We can trim the list by adding a query to the server api which, given a list of git media oids will return the list of objects it doesn't know about, similar to how git negotiates what it's going to send. (Are there security implications to this? It is authenticated and scoped to the repo, so I think it should be OK.)

There shouldn't be any harm in sending the file twice to the Git Media API (at least the way our server works). It should bail early if the file already exists. I don't think there are any security implications there if the file has already been uploaded for that repository network.

rubyist · 2014-09-18T15:50:07Z

Ah right on, I forgot that it bails early in that case. I was thinking the query API could save round trips, but maybe that tradeoff isn't worth the complexity.

This only works when running `git media push`, I dont' think we can get any args down to the pre-push hook from `git push`

rubyist · 2014-09-19T15:45:34Z

I think we are going to need the ability to query whether the media server has the media object or not.

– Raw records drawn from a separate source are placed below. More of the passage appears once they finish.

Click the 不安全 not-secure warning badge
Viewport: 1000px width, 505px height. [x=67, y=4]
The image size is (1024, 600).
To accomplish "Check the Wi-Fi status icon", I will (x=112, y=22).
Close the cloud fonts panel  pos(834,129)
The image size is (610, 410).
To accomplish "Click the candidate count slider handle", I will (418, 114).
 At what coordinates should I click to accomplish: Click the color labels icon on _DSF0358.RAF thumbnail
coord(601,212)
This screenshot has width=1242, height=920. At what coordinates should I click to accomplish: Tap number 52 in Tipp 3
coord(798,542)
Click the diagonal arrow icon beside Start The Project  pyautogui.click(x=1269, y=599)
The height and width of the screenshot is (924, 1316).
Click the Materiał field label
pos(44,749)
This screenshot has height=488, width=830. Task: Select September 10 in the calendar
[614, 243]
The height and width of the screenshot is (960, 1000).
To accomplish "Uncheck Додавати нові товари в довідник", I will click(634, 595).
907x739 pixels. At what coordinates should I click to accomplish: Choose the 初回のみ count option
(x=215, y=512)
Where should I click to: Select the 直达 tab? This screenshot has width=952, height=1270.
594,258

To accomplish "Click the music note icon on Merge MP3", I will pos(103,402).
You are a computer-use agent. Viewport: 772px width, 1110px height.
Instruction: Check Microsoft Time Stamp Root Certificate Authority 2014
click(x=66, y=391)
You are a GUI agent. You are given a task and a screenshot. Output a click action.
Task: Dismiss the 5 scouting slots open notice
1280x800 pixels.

The PUT will always send the full payload. Instead of adding another query we could modify the OPTIONS pre-flight check to return a status indicating the server has or does not have the file, or perhaps a header in the response. It's authenticated at that point, so I think that should be OK.

technoweenie · 2014-09-19T16:42:47Z

I'd say HEAD is the proper method for this. Though OPTIONS is fine I suppose.

rubyist · 2014-09-19T16:53:37Z

Yeah, I'd agree that HEAD is more proper, and I'm really only suggesting OPTIONS because we're already making an OPTIONS call before the PUT.

technoweenie · 2014-09-19T17:13:17Z

Oh, that makes sense 👍 Be sure to update the API spec.

… push it again.

If the subprocess then launches any commands itself, it will have no environment. e.g. PATH, GOPATH, etc are all gone.

This will trawl through .git/media/objects and list out the files we know about.

…simpleExec for everything

mhagger · 2014-09-25T13:25:26Z

The thing with the changes in this PR is that this only needs to be run on git media repos one has already cloned before this version of git media was installed. If you do a fresh clone with this version, the update will not need to be run.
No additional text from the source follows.